Antalya’da, Tahtalı Dağı’nın eteklerindeki Ulupınar, Çıralı ve Olimpos’un bağlı olduğu köyün adı. Antalya kent merkezine 70, Kemer’e 30 kilometre uzakta. Yazın bile buz gibi akan suları ve bu suların üzerine kurulu balık restoranlarıyla ünlü. Dileyen oltasını alıp, alabalık tutabilir. Ulupınar, özellikle bu yıl Antalyalıların haftasonlarında yoğun olarak tercih ettiği bir adres.
Ulupınar Köyü, doğanın bahşettiği tüm güzellikleri içinde barındırıyor. Bir tarafında karlı zirvesi ile 2365 rakımlı Tahtalı Dağı, diğer yanında Olimpos, hemen altında ise eşsiz güzelliği ile Çıralı Plajı’nın bulunduğu bu şirin köy, su kaynaklarıyla yüzyıllar boyu insanların vazgeçemediği bir yerleşim bölgesi olarak varlığını sürdürdü.
Antalya-Kumluca karayolu üzerinde devam edip, Kemer’i geçtikten sonra, Çıralı sapağına gelmeden 3 kilometre önce solda Ulupınar yol ayrımını göreceksiniz. Köyü sık ve gür çınar, defne, kızıl çam, kadran ve ardıç ağaçları çevreliyor. Köy yoluna girdiğiniz an havanın değiştiğini hissediyorsunuz. Ciğerlerinizi mis gibi çam kokusu dolduruyor.

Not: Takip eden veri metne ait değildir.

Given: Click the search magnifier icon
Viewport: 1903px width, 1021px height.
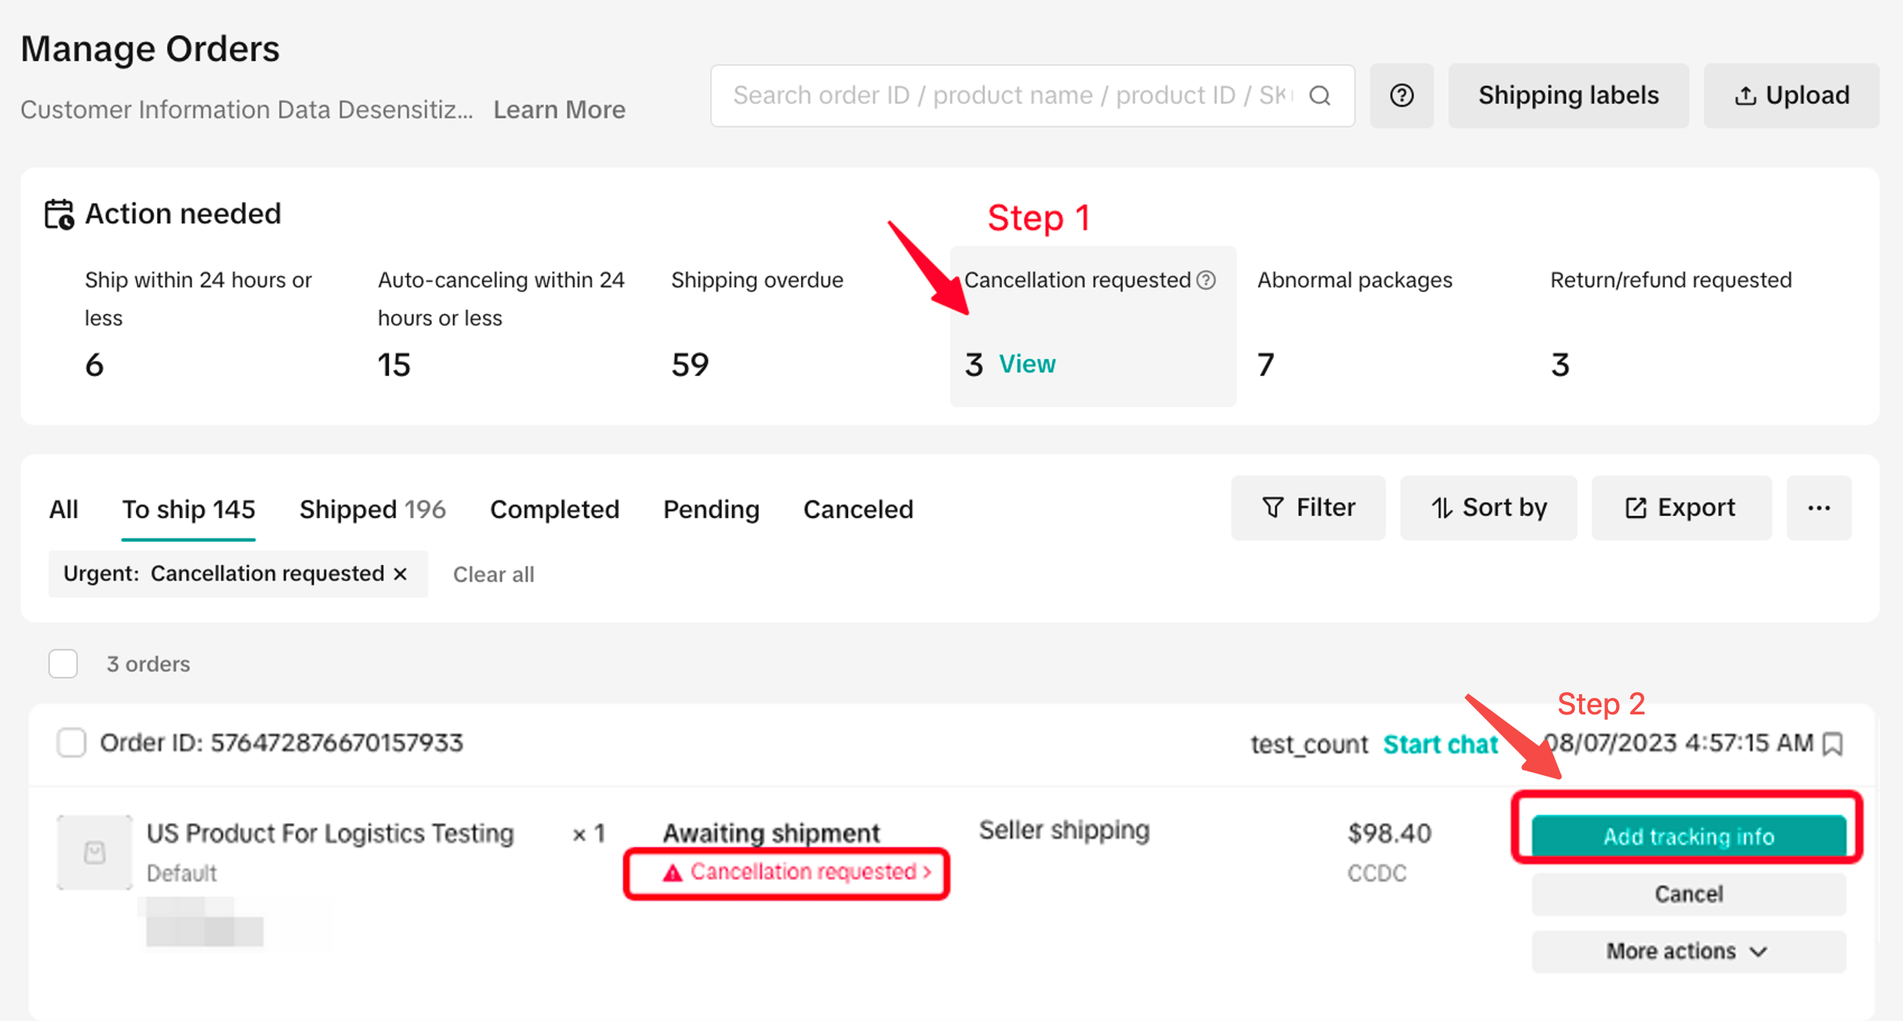Looking at the screenshot, I should click(x=1319, y=95).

Köy merkezinde, ağaçları birer örtü gibi üzerine alan 15 restoran bulunuyor. Altlarından ırmaklar ve çevresinden doğal şelaleler akan restoranlar, yaz aylarında 45 dereceyi bulan hava sıcaklığından uzaklaşmak isteyenler için doğal bir klima ortamı sağlıyor.
Yaz aylarında akarsu üzerine kurulu ahşap balkonlarda yemek yiyebiliyorsunuz. Yere bir kilim serilmiş, üzerine minderler dizilmiş. Yuvarlak köy sofrasınnın etrafında dilediğiniz gibi oturabilirsiniz. Yayılmak serbest. Yalnız bu ahşap platforma adım atmadan önce ayakkabıları çıkarmak gerekiyor. Siz yemeğinizi yerken, etrafınızda ördekler yüzüyor, ekmeğinizi sizinle paylaşıyor.
Ulupınar yalnızca yaz aylarında ziyaret edilen bir yer değil elbette. Restoranların hepsinin kışlık bölümleri var. Yine akarsu kenarına kurulu bu kapalı bölümler, manzaraya yüksekten baktığı için daha da hoş bir görüntü sunabiliyor. Restoranların hiç birinde otopark sorunu yok.
KEMER’İN BALIK İHTİYACINI BU ÇİFTLİKLER SAĞLIYOR
Ulupınar’da hizmet veren restoranlardan biri Havuzbaşı Şelale Restoran. İşletmecisi Doğan Akkelle, uzun zamandır köyde alabalık üretimiyle de uğraşıyor. Doğan Akkelle’nin alabalık çiftliklerinde 6 ayda 560 bin adet balık üretiliyor. Kemer bölgesinde bulunan 25 otelin balıkları da bu sayede Ulupınar’dan karşılanmış oluyor. Restoran ismini, ormanın içinden çıkıp gelen ve ağaçlarla kaplı oturma gruplarının altından akan şelaleden alıyor. İçerisinde 120 yıllık bir un değirmeni var. Özellikle yabancı turistler, bu değirmenin başında oldukça fazla zaman geçiriyor. Mekan, neredeyse günün her saati dolu. Turistler, acenteler aracılığı ile yapılan rezervasyonların ardından, restoranın araçları ile konakladıkları otellerden getiriliyor.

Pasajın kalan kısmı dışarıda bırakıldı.